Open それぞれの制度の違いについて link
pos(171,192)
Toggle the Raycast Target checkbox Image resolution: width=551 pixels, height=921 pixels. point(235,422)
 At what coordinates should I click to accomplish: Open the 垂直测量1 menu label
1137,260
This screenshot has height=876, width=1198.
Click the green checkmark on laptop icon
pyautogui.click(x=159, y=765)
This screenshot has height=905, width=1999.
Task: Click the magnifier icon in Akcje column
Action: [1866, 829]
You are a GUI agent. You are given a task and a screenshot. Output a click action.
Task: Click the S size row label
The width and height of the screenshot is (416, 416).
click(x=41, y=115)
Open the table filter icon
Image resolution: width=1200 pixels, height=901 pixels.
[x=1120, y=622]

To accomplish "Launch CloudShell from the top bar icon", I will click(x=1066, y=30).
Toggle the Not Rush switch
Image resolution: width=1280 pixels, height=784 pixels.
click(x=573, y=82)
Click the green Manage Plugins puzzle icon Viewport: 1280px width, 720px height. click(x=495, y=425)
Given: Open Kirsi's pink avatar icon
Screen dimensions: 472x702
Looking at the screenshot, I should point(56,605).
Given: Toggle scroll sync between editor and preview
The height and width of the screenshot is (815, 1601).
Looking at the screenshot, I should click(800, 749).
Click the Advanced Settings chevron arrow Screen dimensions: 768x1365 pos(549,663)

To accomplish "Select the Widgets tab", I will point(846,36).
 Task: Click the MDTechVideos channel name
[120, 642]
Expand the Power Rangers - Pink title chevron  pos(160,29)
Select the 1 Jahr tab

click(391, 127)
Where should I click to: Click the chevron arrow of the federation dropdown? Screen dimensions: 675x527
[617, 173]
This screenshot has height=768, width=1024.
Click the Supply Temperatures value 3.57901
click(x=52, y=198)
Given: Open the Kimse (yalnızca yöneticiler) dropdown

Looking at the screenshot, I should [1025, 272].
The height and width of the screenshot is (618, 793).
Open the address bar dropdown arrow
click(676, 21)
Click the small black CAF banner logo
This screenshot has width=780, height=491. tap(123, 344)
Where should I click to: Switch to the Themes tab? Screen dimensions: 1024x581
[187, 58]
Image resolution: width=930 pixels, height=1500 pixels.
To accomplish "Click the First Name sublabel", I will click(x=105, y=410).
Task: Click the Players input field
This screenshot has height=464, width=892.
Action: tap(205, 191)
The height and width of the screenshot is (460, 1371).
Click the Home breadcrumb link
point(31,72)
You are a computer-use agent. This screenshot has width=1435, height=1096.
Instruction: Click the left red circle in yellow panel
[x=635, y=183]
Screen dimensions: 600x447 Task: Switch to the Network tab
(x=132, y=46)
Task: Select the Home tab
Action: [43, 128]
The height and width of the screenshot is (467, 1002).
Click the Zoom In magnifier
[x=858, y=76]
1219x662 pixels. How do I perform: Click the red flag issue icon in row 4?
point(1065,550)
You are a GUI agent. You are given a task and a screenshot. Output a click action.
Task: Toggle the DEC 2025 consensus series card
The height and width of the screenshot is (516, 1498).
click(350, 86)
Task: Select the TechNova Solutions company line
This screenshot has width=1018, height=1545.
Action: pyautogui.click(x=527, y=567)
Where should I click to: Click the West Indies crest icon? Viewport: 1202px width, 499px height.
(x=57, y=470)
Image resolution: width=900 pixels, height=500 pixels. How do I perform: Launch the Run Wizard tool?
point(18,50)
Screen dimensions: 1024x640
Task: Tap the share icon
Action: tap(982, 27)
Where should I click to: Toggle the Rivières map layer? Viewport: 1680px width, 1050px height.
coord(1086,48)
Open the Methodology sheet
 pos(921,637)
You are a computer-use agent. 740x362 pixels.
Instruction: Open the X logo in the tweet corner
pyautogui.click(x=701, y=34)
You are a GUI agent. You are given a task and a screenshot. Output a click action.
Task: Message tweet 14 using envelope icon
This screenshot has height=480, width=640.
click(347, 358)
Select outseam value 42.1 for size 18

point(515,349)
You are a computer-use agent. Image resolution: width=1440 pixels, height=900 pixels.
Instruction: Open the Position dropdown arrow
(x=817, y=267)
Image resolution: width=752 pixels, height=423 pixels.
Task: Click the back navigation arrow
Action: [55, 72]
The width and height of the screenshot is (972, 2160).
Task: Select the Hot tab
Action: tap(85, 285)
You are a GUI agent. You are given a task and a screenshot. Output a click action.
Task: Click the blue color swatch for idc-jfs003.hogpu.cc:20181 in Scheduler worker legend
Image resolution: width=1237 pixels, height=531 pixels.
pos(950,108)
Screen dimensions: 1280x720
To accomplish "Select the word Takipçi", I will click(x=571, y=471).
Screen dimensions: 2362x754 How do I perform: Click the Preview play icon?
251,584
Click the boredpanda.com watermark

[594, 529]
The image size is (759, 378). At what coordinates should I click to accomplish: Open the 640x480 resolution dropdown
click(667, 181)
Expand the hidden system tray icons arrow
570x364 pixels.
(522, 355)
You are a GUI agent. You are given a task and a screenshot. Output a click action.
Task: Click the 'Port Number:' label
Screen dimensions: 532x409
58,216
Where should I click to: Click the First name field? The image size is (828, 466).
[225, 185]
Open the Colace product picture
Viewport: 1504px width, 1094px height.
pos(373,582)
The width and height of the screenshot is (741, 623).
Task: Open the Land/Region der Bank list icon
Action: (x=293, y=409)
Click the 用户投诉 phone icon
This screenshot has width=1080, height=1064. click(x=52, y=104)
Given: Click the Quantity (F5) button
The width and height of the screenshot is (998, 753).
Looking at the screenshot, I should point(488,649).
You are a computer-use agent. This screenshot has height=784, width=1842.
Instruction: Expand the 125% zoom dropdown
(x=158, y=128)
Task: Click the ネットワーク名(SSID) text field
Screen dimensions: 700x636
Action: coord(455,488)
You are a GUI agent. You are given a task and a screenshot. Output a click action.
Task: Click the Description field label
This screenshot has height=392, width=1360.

**Instructions to follow**
Each entry above must be printed exactly as written.

**Written response**
Open それぞれの制度の違いについて link
pos(171,192)
Toggle the Raycast Target checkbox Image resolution: width=551 pixels, height=921 pixels. point(235,422)
 At what coordinates should I click to accomplish: Open the 垂直测量1 menu label
1137,260
This screenshot has height=876, width=1198.
Click the green checkmark on laptop icon
pyautogui.click(x=159, y=765)
This screenshot has height=905, width=1999.
Task: Click the magnifier icon in Akcje column
Action: [1866, 829]
You are a GUI agent. You are given a task and a screenshot. Output a click action.
Task: Click the S size row label
The width and height of the screenshot is (416, 416).
click(x=41, y=115)
Open the table filter icon
Image resolution: width=1200 pixels, height=901 pixels.
[x=1120, y=622]

To accomplish "Launch CloudShell from the top bar icon", I will click(x=1066, y=30).
Toggle the Not Rush switch
Image resolution: width=1280 pixels, height=784 pixels.
click(x=573, y=82)
Click the green Manage Plugins puzzle icon Viewport: 1280px width, 720px height. click(x=495, y=425)
Given: Open Kirsi's pink avatar icon
Screen dimensions: 472x702
Looking at the screenshot, I should point(56,605).
Given: Toggle scroll sync between editor and preview
The height and width of the screenshot is (815, 1601).
Looking at the screenshot, I should click(800, 749).
Click the Advanced Settings chevron arrow Screen dimensions: 768x1365 pos(549,663)

To accomplish "Select the Widgets tab", I will point(846,36).
 Task: Click the MDTechVideos channel name
[120, 642]
Expand the Power Rangers - Pink title chevron  pos(160,29)
Select the 1 Jahr tab

click(391, 127)
Where should I click to: Click the chevron arrow of the federation dropdown? Screen dimensions: 675x527
[617, 173]
This screenshot has height=768, width=1024.
Click the Supply Temperatures value 3.57901
click(x=52, y=198)
Given: Open the Kimse (yalnızca yöneticiler) dropdown

Looking at the screenshot, I should [1025, 272].
The height and width of the screenshot is (618, 793).
Open the address bar dropdown arrow
click(676, 21)
Click the small black CAF banner logo
This screenshot has width=780, height=491. tap(123, 344)
Where should I click to: Switch to the Themes tab? Screen dimensions: 1024x581
[187, 58]
Image resolution: width=930 pixels, height=1500 pixels.
To accomplish "Click the First Name sublabel", I will click(x=105, y=410).
Task: Click the Players input field
This screenshot has height=464, width=892.
Action: tap(205, 191)
The height and width of the screenshot is (460, 1371).
Click the Home breadcrumb link
point(31,72)
You are a computer-use agent. This screenshot has width=1435, height=1096.
Instruction: Click the left red circle in yellow panel
[x=635, y=183]
Screen dimensions: 600x447 Task: Switch to the Network tab
(x=132, y=46)
Task: Select the Home tab
Action: [43, 128]
The height and width of the screenshot is (467, 1002).
Click the Zoom In magnifier
[x=858, y=76]
1219x662 pixels. How do I perform: Click the red flag issue icon in row 4?
point(1065,550)
You are a GUI agent. You are given a task and a screenshot. Output a click action.
Task: Toggle the DEC 2025 consensus series card
The height and width of the screenshot is (516, 1498).
click(350, 86)
Task: Select the TechNova Solutions company line
This screenshot has width=1018, height=1545.
Action: pyautogui.click(x=527, y=567)
Where should I click to: Click the West Indies crest icon? Viewport: 1202px width, 499px height.
(x=57, y=470)
Image resolution: width=900 pixels, height=500 pixels. How do I perform: Launch the Run Wizard tool?
point(18,50)
Screen dimensions: 1024x640
Task: Tap the share icon
Action: tap(982, 27)
Where should I click to: Toggle the Rivières map layer? Viewport: 1680px width, 1050px height.
coord(1086,48)
Open the Methodology sheet
 pos(921,637)
You are a computer-use agent. 740x362 pixels.
Instruction: Open the X logo in the tweet corner
pyautogui.click(x=701, y=34)
You are a GUI agent. You are given a task and a screenshot. Output a click action.
Task: Message tweet 14 using envelope icon
This screenshot has height=480, width=640.
click(347, 358)
Select outseam value 42.1 for size 18

point(515,349)
You are a computer-use agent. Image resolution: width=1440 pixels, height=900 pixels.
Instruction: Open the Position dropdown arrow
(x=817, y=267)
Image resolution: width=752 pixels, height=423 pixels.
Task: Click the back navigation arrow
Action: [55, 72]
The width and height of the screenshot is (972, 2160).
Task: Select the Hot tab
Action: tap(85, 285)
You are a GUI agent. You are given a task and a screenshot. Output a click action.
Task: Click the blue color swatch for idc-jfs003.hogpu.cc:20181 in Scheduler worker legend
Image resolution: width=1237 pixels, height=531 pixels.
pos(950,108)
Screen dimensions: 1280x720
To accomplish "Select the word Takipçi", I will click(x=571, y=471).
Screen dimensions: 2362x754 How do I perform: Click the Preview play icon?
251,584
Click the boredpanda.com watermark

[594, 529]
The image size is (759, 378). At what coordinates should I click to accomplish: Open the 640x480 resolution dropdown
click(667, 181)
Expand the hidden system tray icons arrow
570x364 pixels.
(522, 355)
You are a GUI agent. You are given a task and a screenshot. Output a click action.
Task: Click the 'Port Number:' label
Screen dimensions: 532x409
58,216
Where should I click to: Click the First name field? The image size is (828, 466).
[225, 185]
Open the Colace product picture
Viewport: 1504px width, 1094px height.
pos(373,582)
The width and height of the screenshot is (741, 623).
Task: Open the Land/Region der Bank list icon
Action: (x=293, y=409)
Click the 用户投诉 phone icon
This screenshot has width=1080, height=1064. click(x=52, y=104)
Given: Click the Quantity (F5) button
The width and height of the screenshot is (998, 753).
Looking at the screenshot, I should point(488,649).
You are a computer-use agent. This screenshot has height=784, width=1842.
Instruction: Expand the 125% zoom dropdown
(x=158, y=128)
Task: Click the ネットワーク名(SSID) text field
Screen dimensions: 700x636
Action: coord(455,488)
You are a GUI agent. You are given a task and a screenshot. Output a click action.
Task: Click the Description field label
This screenshot has height=392, width=1360.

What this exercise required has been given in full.